A rescue cat is the first pet in Britain to be cured of cancer after undergoing pioneering treatment which uses electric shocks to blast tiny holes in the tumour.
Former stray Tigga was saved following “unprecedented” electrochemotherapy, which experts hope could be used in humans in the future.
The ground-breaking procedure targets only cancerous cells – unlike normal chemotherapy which also damages healthy cells.
Incredibly, just 44 days after having the treatment to get rid of the aggressive tumour on her nose, Tigga was in complete remission.
Electrochemotherapy is a treatment which is given in two stages.
Firstly, the pet is given a mild dose of intravenous chemotherapy before a probe passes a very precise electrical charge to the area in and around the tumour.
This temporarily blasts open tiny holes in the cells, big enough to allow the drug to enter, which then close again in microseconds.
This means the drug will only attack cancerous cells, unlike normal chemotherapy, which also kills healthy cells.
Tigga’s owners, sound engineer Paul Carter and bookkeeper Clare Woodley, both 39, discovered she was unwell when she struggled to walk and maintain balance last year.
Paul, of Surbiton, Greater London, said: “Clare is from South Africa originally and when she moved to the UK Tigga came with her.
“She has been healthy, bouncy cat, but had this tumour – it emerged last year, it got bigger and bigger and our vet tried various different creams to try and clear it up and decided nothing was working.
“We had a biopsy done and it came back as cancerous, so they put us touch with a specialist vets who offered new electrochemotherapy treatment.
“We thought we’d give it a go because at the time, Tigga was in one of those cones on her neck and she kept scratching and splitting her nose open and it would bleed and scab up.
“Just as it was almost healing, she would scratch it and it would flare up again.
“When they came back with the cancer diagnosis it was a choice of leave her and hope it doesn’t get any bigger – but it’s a rubbish quality of life.

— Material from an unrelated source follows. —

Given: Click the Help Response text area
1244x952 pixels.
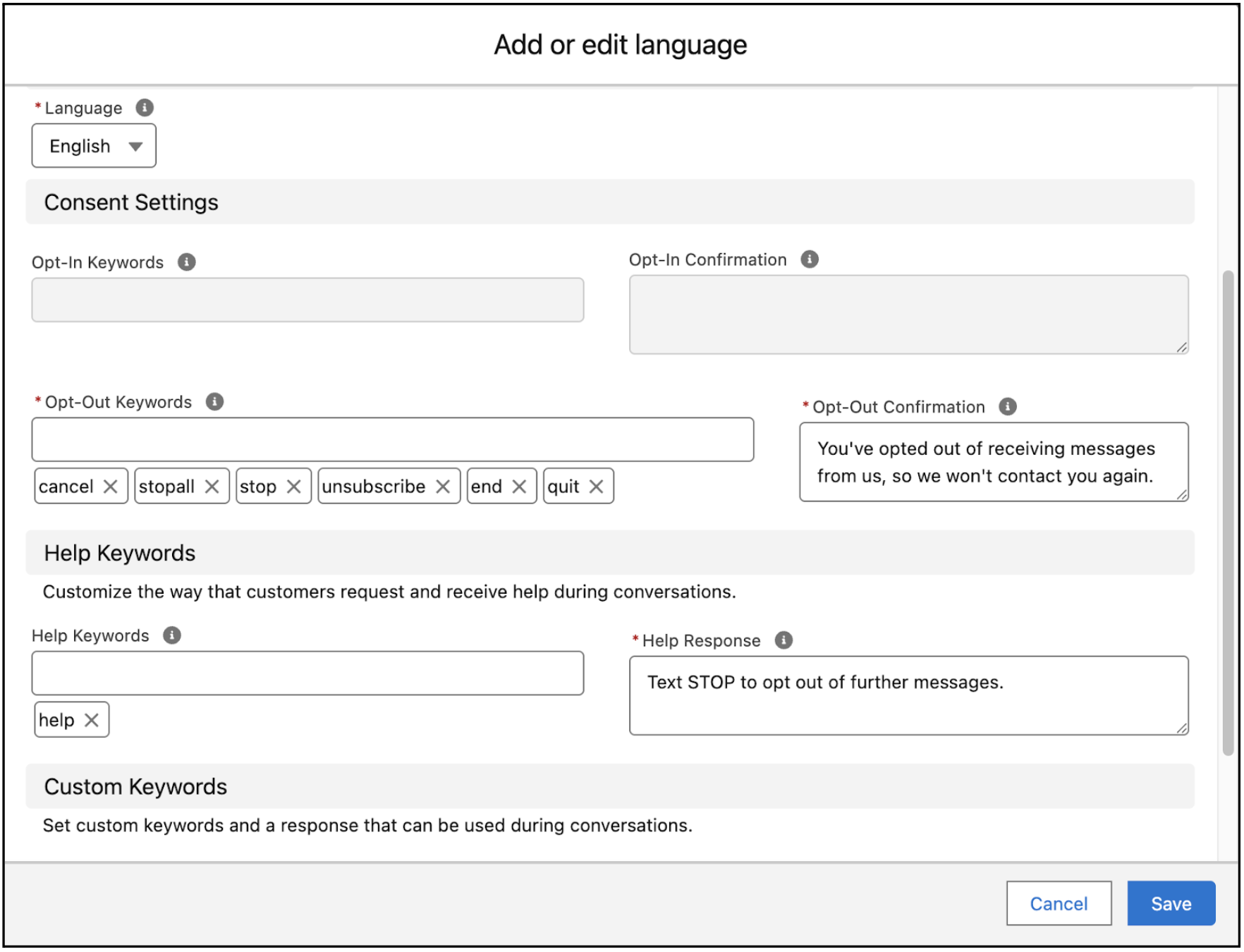Looking at the screenshot, I should click(908, 695).
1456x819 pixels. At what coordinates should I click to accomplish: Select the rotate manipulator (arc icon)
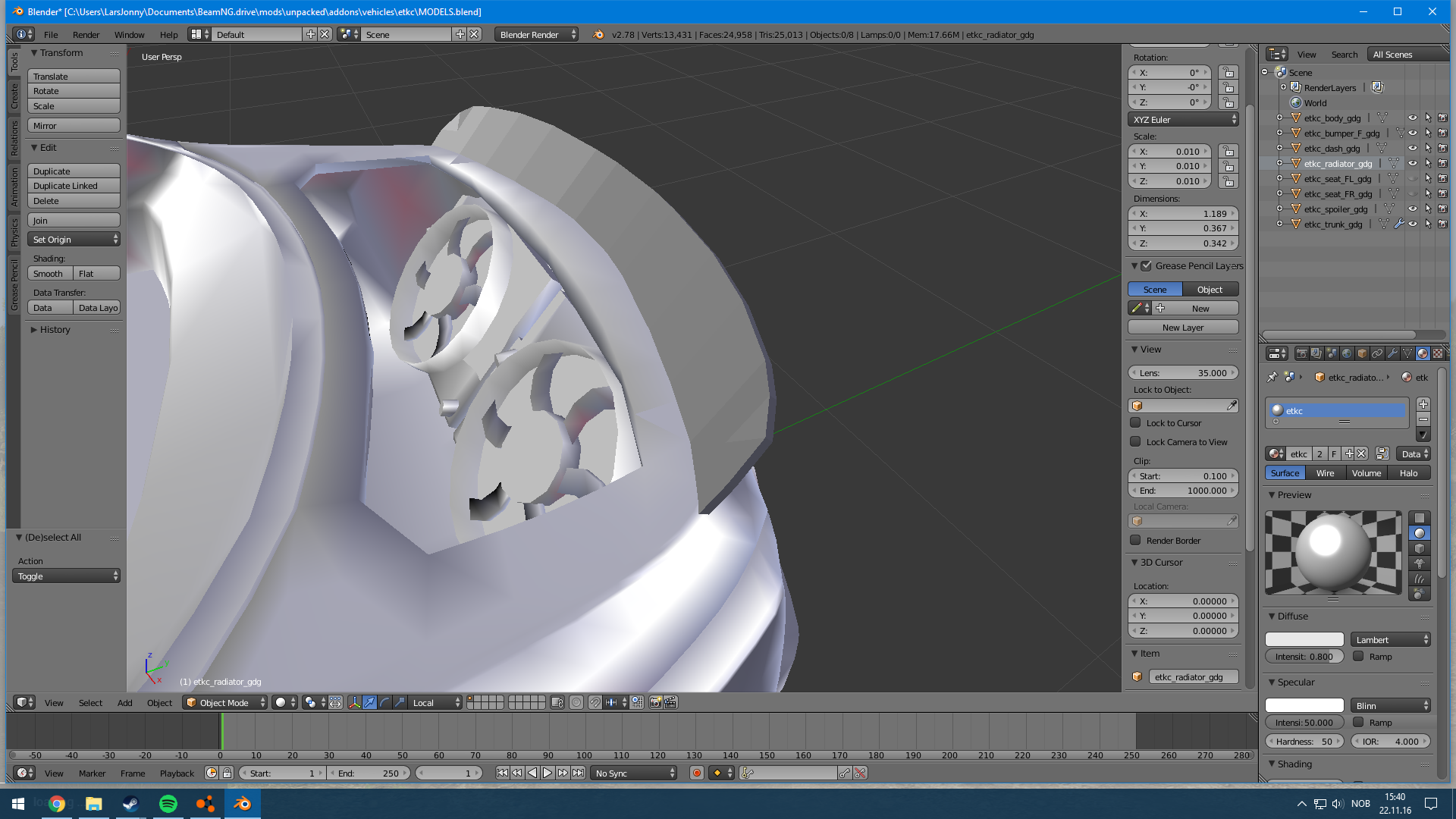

“Although she was old, apart from the tumour she was bouncy and hopefully has a few more years left in her.
“We first noticed it at the beginning of last year, a little mark.
“In June of last year it started to get bigger, and in October she underwent the treatment.
“We were told if she doesn’t have the treatment it would gradually get bigger, she’d have to stay in the collar, and it would move from the cartilage to the actual bone under her nose.
“That would mean she would be in constant pain and at that point you don’t want to leave them in constant pain if there’s nothing you can do.
“We would have been looking to have to have her put down.
“We tried the treatment and it looks like she’s got a brand new nose, compared to what it looked like before.
“After three weeks she was back to her old self and since then she is just getting better and better.
“As it stands, she has made a complete recovery and there is no sign of the tumour returning.”
Tigga was the first pet to be treated with electrochemotherapy at North Downs Specialist Referrals in Bletchingley, Surrey, which is the only vets’ in Britain to use the treatment.
Gerry Polton, clinical director of oncology at the vets, said: “Normal chemotherapy works on the principle of being more damaging to cancer than non-cancerous tissue.
“Some cancers are more resilient, so there are differences in how they respond to treatment, and this can cause more harm to the patient.
“Electrochemotherapy involves clever anatomical targeting of a specific site and is an effective way of protecting healthy cells.
“The results we are seeing in cases like Tigga’s are unprecedented and we are learning about the procedure all the time.”